I started this about four months ago, when I'd been sneaking into the Divinity Hall chapel weekly to pray. The kneeling isn't about submission, but about moving into a different posture than usual--making this time different and sacred. The prayers are variations on what I've heard described as the universal prayer: "thank you, thank you; help me, help me." When I'm conscientious about it, it becomes more than a morning routine, turning into a way to sanctify my day and remember Her presence.

The shrine is made from a shoebox. It's based off of one from the APT costume shop, the little 'costumer goddess' we built one summer, partly joking and partly serious.
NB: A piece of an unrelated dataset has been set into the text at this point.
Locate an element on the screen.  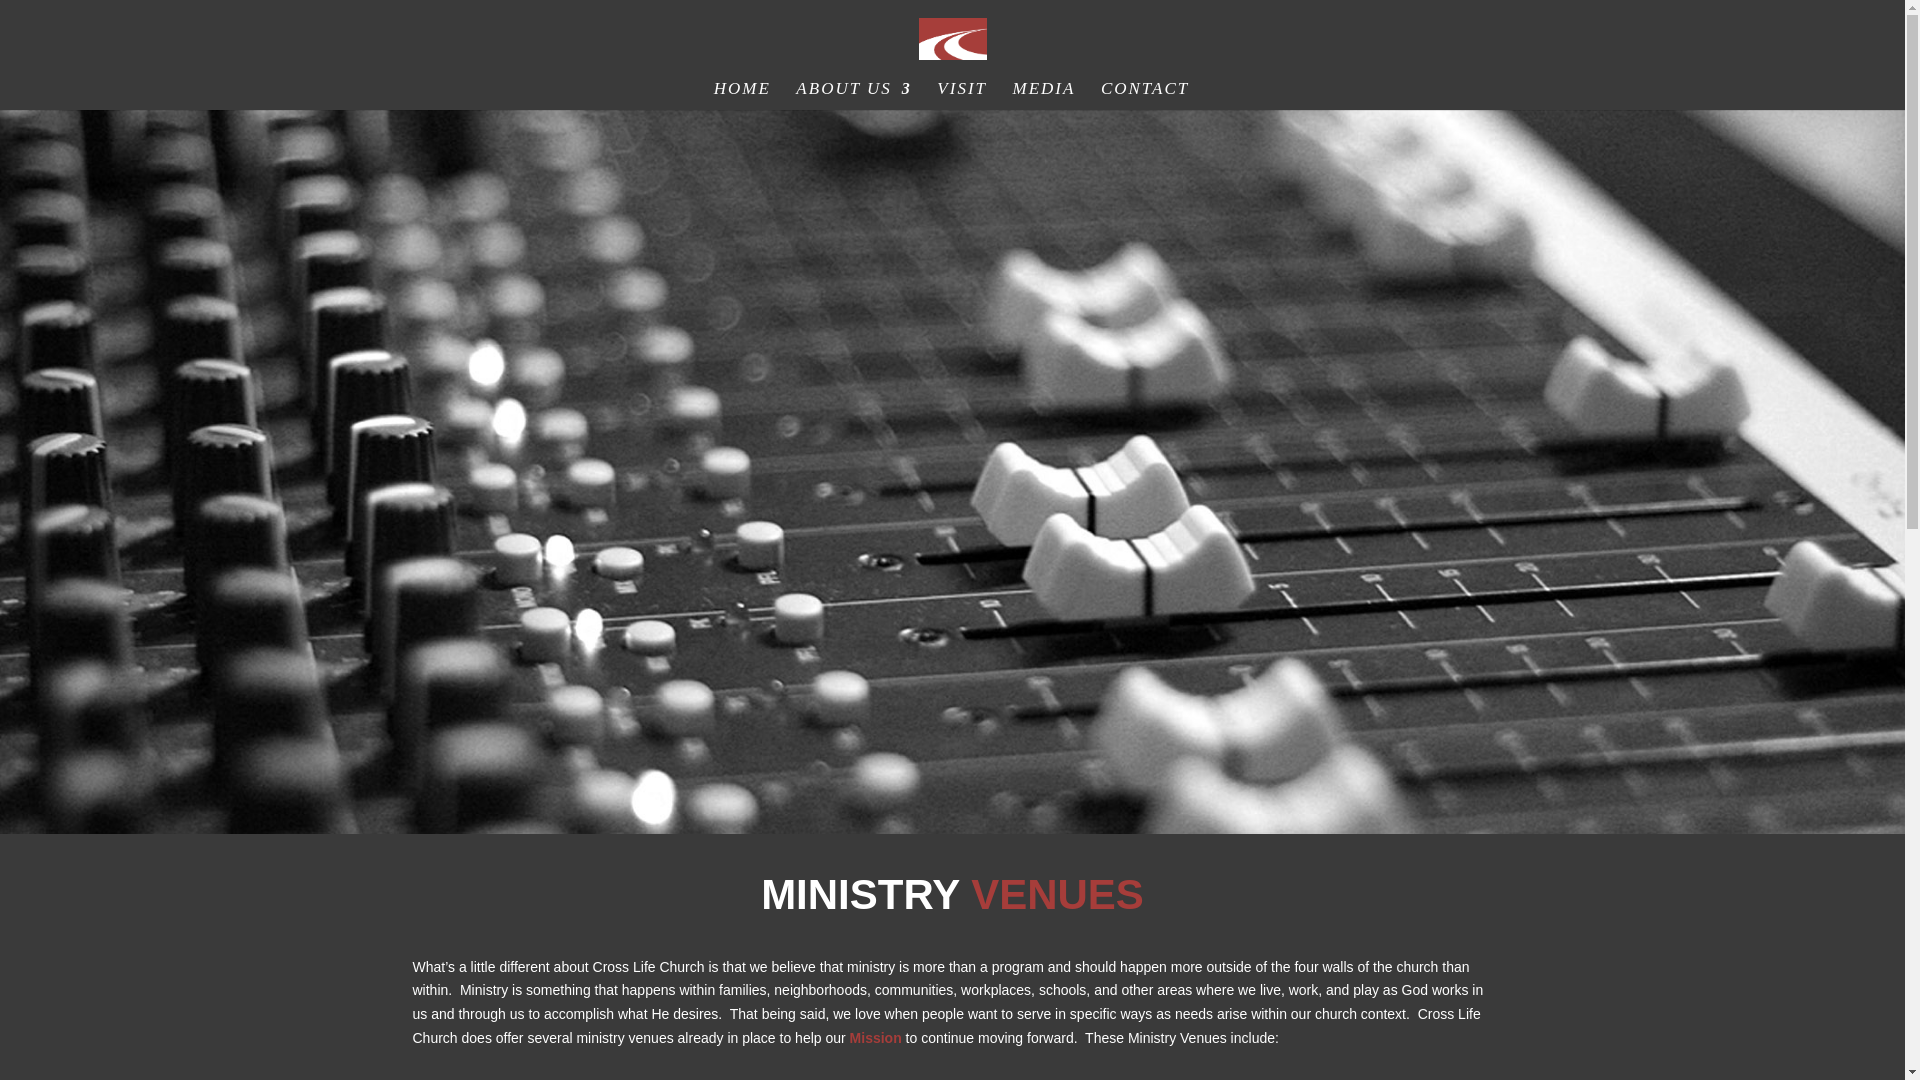
CONTACT is located at coordinates (1144, 96).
There are little offerings in the tray: shells, dried flowers; rings, stones, coins, bits of fabric and ribbon, thorns from a bouquet of roses, cord from a ritual. The silver collar I used to wear. A matchbox.

There's no central icon here, though, because there's nothing that could really fully represent her. On the other hand, above the shrine hangs a ceramic face--to remind me that She is fully represented in everyone.


At 8:14 PM, Blogger alto artist said...

That's beautiful, thank you. My morning practice is to say the traditional Jewish prayer in gratitude for a new day of life: "I thank You, living and everlasting Sovereign, for returning my soul within me in compassion. Great is Your faithfulness."

At 5:06 AM, Anonymous Rachel said...

Beautiful. Like alto artist, I begin every day with the morning prayer of gratitude. I'm pleased to say that after four years of trying to cultivate this practice, it is now as natural as breathing. Some days my very first thought is "oy, the alarm already?" but right after that I shift to "modah ani / I thank You..."

These days I'm trying to indulge in deeper/longer morning prayer on more of a regular basis. This morning I wrapped myself in tallit (prayer shawl) and tefillin (two sets of holy texts in leather boxes attached to long straps that wind around the head and the arm) and said a brief but complete morning service. In lieu of the amidah, the long central prayer of daily Jewish worship, today I just took some time to stand out on the deck in the glorious early morning and pour out my needs and thanks.